Symbole de quête intérieure et de passage initiatique vers une conscience supérieure, le labyrinthe a traversé les ères géographiques et les civilisations, de la préhistoire à la Renaissance. Si celui du Land Artist Robert Morris fait référence au Quattrocento en empruntant ses couleurs à celles du baptistère de Florence, c’est au Moyen-Âge et plus précisément au VIIe siècle que renvoie le labyrinthe aménagé par la Japonaise Shigeko Hirakawa au pied des terrasses du parc de l’abbaye de Jumièges.

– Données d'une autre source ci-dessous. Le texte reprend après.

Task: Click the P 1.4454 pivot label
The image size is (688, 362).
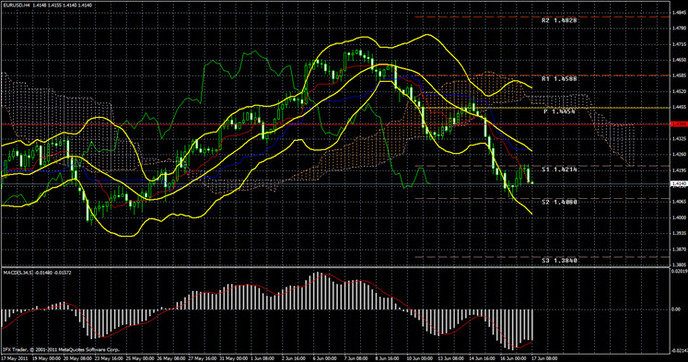Action: pos(559,112)
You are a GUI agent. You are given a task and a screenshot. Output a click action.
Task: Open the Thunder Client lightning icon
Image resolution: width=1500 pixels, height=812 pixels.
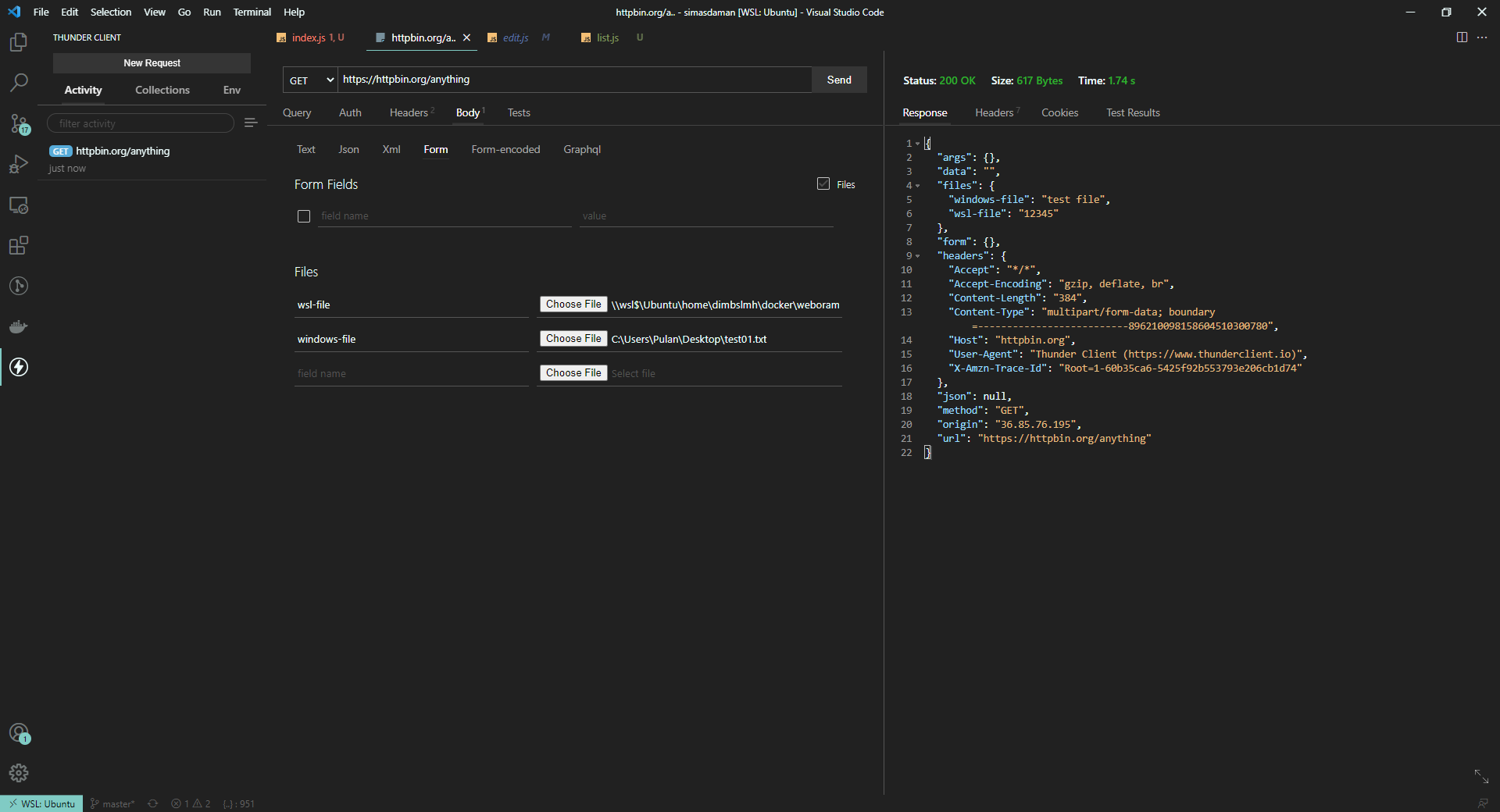tap(18, 367)
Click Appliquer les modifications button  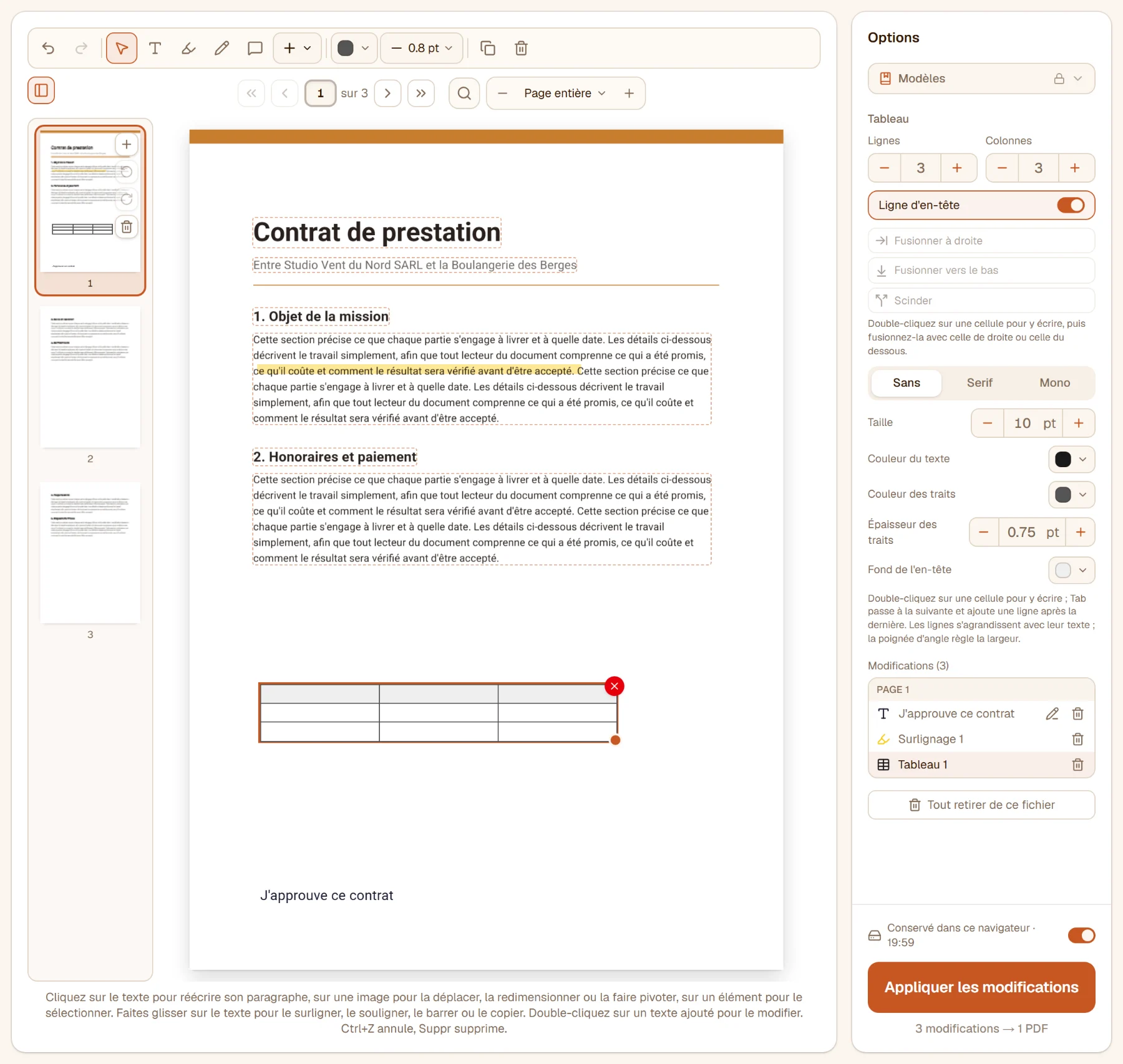[981, 987]
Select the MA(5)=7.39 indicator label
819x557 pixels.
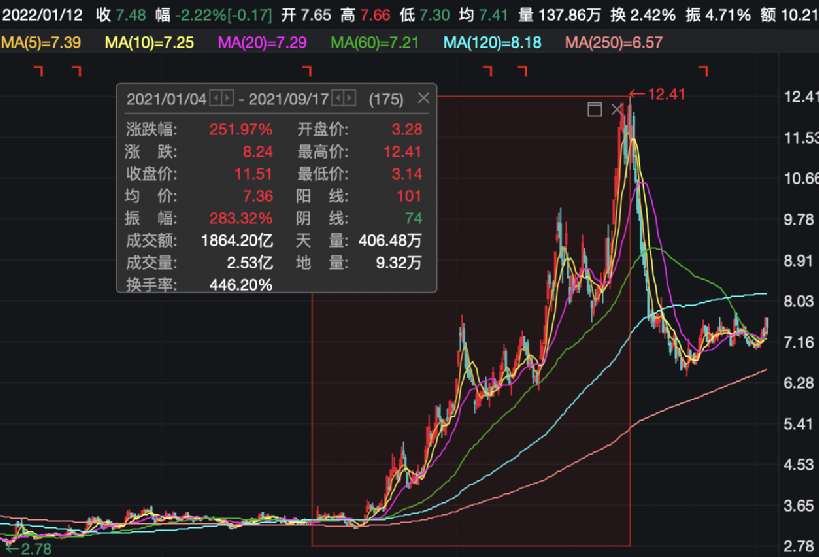41,42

La structure octogonale de ce Mandala oublié s’inspire en effet du plan du Pavillon des rêves édifié à cette période — contemporaine de la construction de l’abbaye normande -, au sein du temple Hôryu-Ji, situé dans la ville japonaise de Nara. Le bleu choisi pour le revêtement de la structure de l’œuvre renvoie quant à lui au pigment mis au point par le chimiste Jean-Baptiste Guimet, dont le fils Émile, qui a donné son nom au célèbre musée d’arts asiatiques, a beaucoup a voyagé en Orient et au Japon, où il sauva des statuettes de Bouddha menacées par la propagande shintoïste, au tournant du XXe siècle.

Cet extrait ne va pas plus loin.